Grow categories, in-home cooking and in-home consumption categories will benefit. Then there will be a lot of movement from unbranded to branded stuff as we do not want to buy the loose Maida or curd or paneer, etc. As there is more focus on hygiene, brands like Reckitt is benefiting, these are all pro categories that will benefit from COVID and after that as well.
Essential categories like soaps or Atta or rice, Maida, etc saw a spike at the start of COVID as people were hoarding it. Because of filling up that stock, the demand will fall for a couple of months, and then it will stabilize as people can’t live without it. These items fall in the categories which will neither win nor lose. Then there are categories that will have a gradual recovery and a steep recovery. A gradual recovery is the milkshakes and curd and the reason is when people were stocking up all the Daal they did not feel the need for milkshakes then, but as they feel safe they will start consuming milkshakes a month if they used to have it earlier.

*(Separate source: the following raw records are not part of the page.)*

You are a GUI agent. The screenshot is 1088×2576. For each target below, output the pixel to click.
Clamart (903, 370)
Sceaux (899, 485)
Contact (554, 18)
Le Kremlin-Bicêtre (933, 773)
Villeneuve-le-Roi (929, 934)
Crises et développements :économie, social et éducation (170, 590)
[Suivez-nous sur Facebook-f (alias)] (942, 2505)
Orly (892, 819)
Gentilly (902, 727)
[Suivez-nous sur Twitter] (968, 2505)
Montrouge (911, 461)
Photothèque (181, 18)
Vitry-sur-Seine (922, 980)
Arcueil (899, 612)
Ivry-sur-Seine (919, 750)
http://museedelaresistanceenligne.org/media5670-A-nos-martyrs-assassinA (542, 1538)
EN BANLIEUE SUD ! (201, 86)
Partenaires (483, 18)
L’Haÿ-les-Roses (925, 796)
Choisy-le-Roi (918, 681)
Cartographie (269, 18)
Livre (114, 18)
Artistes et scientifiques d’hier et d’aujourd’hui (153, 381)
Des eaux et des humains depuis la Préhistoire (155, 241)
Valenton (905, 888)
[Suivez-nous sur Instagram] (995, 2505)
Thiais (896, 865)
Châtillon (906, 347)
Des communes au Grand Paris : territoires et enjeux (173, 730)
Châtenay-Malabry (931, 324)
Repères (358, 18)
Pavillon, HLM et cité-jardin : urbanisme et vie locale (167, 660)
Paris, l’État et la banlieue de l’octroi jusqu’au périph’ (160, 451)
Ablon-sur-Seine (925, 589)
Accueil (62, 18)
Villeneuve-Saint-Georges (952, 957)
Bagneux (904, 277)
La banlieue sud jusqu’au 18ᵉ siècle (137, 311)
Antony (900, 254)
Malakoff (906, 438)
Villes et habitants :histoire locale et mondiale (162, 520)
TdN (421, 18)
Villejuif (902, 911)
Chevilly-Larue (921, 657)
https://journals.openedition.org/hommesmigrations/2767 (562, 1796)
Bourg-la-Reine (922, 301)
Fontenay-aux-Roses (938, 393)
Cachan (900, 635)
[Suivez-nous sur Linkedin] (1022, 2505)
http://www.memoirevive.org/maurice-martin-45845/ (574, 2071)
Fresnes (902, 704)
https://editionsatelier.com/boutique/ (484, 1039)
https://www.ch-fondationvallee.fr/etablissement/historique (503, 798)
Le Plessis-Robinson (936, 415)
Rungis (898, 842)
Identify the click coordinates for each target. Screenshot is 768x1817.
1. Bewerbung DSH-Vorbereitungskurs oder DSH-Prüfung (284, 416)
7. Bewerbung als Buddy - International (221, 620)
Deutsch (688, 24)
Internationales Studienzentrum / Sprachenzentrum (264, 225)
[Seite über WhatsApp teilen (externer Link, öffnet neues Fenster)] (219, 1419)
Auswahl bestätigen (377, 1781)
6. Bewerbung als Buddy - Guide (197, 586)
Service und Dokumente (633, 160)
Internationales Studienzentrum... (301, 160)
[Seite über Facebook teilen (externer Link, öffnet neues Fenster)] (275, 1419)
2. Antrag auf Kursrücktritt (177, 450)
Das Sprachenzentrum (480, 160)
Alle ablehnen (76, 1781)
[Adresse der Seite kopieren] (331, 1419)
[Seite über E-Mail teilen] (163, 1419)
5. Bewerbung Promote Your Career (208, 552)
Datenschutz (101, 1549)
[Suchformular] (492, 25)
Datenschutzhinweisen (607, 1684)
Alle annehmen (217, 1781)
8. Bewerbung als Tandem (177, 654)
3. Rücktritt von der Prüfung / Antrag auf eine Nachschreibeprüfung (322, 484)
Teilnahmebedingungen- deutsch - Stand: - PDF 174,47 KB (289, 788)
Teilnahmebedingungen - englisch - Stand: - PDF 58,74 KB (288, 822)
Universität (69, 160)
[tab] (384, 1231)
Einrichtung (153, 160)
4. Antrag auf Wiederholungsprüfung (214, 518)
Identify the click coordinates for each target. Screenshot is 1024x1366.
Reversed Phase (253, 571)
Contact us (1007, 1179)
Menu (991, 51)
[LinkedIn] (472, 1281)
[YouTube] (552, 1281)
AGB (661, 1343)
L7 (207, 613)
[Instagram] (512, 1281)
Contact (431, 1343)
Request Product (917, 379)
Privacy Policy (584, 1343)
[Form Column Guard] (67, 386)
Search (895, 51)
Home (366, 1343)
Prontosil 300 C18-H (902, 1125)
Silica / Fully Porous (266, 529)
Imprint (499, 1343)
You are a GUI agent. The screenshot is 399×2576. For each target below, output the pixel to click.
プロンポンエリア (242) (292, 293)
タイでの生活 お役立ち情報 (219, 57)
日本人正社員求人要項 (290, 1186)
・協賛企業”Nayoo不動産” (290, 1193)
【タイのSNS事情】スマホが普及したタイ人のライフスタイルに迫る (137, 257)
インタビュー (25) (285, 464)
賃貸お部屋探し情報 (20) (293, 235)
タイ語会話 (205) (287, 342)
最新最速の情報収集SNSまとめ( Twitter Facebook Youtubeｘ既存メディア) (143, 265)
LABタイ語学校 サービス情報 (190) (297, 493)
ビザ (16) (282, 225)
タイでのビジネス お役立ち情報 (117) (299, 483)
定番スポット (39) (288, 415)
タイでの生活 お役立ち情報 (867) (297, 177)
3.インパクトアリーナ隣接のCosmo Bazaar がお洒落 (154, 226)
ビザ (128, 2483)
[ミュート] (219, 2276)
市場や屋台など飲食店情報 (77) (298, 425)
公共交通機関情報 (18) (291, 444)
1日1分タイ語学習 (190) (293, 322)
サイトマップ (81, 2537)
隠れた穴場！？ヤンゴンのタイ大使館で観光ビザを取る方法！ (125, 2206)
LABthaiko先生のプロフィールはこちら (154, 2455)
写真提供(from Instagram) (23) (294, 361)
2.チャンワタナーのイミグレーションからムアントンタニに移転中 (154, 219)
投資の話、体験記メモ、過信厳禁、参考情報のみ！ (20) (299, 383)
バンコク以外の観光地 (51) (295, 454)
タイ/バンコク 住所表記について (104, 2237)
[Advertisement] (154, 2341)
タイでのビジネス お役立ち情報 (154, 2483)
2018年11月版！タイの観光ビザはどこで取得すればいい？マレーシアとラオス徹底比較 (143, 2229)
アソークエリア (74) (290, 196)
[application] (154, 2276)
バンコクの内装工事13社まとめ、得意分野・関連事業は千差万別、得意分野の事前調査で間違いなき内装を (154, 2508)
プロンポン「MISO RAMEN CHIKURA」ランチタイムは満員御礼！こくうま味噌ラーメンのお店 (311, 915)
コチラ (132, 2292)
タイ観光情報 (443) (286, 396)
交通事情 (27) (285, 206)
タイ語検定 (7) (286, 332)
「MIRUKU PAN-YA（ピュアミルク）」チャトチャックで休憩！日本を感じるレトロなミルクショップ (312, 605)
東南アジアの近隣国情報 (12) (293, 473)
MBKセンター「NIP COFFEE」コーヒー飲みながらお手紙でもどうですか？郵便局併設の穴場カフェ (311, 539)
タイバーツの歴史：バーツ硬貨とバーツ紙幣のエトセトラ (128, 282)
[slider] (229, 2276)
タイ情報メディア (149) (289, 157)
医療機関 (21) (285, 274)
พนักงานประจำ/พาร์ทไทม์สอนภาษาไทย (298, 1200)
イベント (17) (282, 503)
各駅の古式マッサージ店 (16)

These all will have a V-shaped or sharp recovery so in 2 to 3 months’ time most of these brands will come back. Then we have the U-shaped recovery which will be the worst hit categories they are pure discretionary space like the iPhones, chocolates, candies, etc. when we use them only to treat ourselves. These are the categories that are going to struggle as I don’t need the feel to go out and eat an Rs2000 popcorn.
Que-7 Any advice you would want to give to new graduates or people early in their careers who would want to move to FMCG, what should they prepare for?
If you understand the fundamentals of consumer behavior then it is a great place for a marketer to be in. It’s like matching the money in your bank. FMCG is the bedrock for most marketers. And as you invest 15 to 20 years, you can withdraw the fixed deposit later on in life.
Then you can choose to be in your own field be it alcohol or apparel or mobile phones. The experience will make you really sound in your consumer thinking. An then you can apply that in whichever category that you’re working. 5 to 7 years down the line you can even go for Google, as 5 to 7 years in FMCG, you get to understand the crux of consumer behavior.
It is a great place to look forward to. All you have to understand is what you really like to do, if you like to understand consumers culture then FMCG is a great place to be.